Overall, it was an enjoyable session the was a subtle reminder of the strengths and weaknesses associated with collaborative work and the ethical ramifications of participating in such initiatives.
Building upon the ideas of responsibility and commitment discussed in the last reflection, I was able to participate in another, my 5th, session for the semester. Notably, this wasn’t as a member of Moulton House. Instead, the opportunity presented itself when in class and members of another house - Fletcher House - were discussing how they were short one member for this Friday’s session. With some boys on exams and others with compulsory sport training, they were scared they would be unable to field the minimum number of students.

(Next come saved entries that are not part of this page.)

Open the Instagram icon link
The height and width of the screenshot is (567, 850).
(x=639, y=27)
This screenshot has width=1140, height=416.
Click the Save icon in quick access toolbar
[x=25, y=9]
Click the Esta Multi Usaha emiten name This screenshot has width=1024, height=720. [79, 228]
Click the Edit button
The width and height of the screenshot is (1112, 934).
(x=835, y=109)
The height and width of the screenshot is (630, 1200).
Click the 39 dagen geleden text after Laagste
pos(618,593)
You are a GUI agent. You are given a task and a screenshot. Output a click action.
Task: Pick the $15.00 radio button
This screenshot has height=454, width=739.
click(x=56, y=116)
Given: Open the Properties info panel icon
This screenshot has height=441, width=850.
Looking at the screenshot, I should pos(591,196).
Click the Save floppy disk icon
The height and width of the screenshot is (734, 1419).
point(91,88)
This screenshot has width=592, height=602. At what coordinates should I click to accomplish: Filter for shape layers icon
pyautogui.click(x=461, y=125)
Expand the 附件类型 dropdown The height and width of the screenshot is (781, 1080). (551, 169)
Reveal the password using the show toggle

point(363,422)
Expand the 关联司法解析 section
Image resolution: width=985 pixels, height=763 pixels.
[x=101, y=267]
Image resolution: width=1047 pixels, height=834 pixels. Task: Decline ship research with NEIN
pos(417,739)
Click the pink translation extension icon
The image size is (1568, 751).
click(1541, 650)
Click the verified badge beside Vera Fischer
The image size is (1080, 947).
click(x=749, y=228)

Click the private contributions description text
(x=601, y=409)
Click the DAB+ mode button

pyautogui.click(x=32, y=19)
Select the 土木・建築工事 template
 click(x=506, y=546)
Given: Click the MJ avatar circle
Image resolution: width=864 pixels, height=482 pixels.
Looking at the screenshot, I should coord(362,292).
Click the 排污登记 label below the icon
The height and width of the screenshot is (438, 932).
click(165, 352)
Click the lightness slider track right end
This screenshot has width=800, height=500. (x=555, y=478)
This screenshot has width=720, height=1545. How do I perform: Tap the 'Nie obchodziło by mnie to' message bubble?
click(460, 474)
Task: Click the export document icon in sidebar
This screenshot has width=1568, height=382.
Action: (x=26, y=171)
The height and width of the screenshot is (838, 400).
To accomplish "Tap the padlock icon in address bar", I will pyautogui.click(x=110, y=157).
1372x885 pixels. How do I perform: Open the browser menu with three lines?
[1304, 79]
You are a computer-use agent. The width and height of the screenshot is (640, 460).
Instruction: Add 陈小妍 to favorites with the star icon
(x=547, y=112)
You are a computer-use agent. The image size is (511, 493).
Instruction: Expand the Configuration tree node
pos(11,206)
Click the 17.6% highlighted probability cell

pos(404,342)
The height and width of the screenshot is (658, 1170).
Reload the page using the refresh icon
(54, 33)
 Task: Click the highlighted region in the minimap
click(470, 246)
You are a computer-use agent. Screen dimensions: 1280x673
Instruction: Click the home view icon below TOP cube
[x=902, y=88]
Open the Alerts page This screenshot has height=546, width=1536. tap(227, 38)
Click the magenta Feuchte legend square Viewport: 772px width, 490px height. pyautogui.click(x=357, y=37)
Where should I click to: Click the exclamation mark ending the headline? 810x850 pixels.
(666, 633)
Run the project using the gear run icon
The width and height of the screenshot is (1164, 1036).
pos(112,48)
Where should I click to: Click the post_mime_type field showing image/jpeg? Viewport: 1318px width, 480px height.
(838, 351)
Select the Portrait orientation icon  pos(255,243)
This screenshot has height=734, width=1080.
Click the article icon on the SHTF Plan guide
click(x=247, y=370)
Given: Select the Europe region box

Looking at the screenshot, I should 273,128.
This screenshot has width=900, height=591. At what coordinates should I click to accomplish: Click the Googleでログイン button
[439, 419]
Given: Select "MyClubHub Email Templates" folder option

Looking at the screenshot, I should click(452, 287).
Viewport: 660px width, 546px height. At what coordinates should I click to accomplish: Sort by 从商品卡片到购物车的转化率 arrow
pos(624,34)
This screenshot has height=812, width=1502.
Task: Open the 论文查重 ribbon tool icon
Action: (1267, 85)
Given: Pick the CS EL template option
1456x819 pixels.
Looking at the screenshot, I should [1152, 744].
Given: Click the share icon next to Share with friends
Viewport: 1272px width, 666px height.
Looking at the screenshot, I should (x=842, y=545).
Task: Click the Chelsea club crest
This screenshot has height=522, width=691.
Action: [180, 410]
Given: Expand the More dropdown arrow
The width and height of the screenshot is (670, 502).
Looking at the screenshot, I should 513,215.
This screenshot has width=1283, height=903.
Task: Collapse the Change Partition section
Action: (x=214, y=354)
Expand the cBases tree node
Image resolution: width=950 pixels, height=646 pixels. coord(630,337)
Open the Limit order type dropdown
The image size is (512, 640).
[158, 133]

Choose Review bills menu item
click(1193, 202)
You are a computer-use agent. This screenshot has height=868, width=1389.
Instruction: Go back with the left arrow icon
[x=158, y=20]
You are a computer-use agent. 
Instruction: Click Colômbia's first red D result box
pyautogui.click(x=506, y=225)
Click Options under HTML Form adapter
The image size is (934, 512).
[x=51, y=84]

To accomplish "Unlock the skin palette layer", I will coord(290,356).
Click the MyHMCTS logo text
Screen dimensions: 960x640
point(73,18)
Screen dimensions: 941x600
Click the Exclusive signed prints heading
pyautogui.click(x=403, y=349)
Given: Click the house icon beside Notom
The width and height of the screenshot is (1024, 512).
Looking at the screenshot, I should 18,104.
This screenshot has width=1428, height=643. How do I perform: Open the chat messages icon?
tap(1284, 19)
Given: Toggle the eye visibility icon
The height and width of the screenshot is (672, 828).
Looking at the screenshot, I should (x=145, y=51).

However, upon hearing this I decided to offer my services. I spoke with the house captain Rhett Shlapoff who was organizing participants and presented the idea. He later confirmed with his housemaster that this was acceptable. Following this, I attended the session. The session itself posed no notable challenges or concepts worth reflecting on. However, this was a nice session to conclude the year on as it reminded me of the community ideals and group work that had been explored amidst the previous sessions and presented me with the opportunity to step up and demonstrate my commitment to the ideas discussed in previous reflections.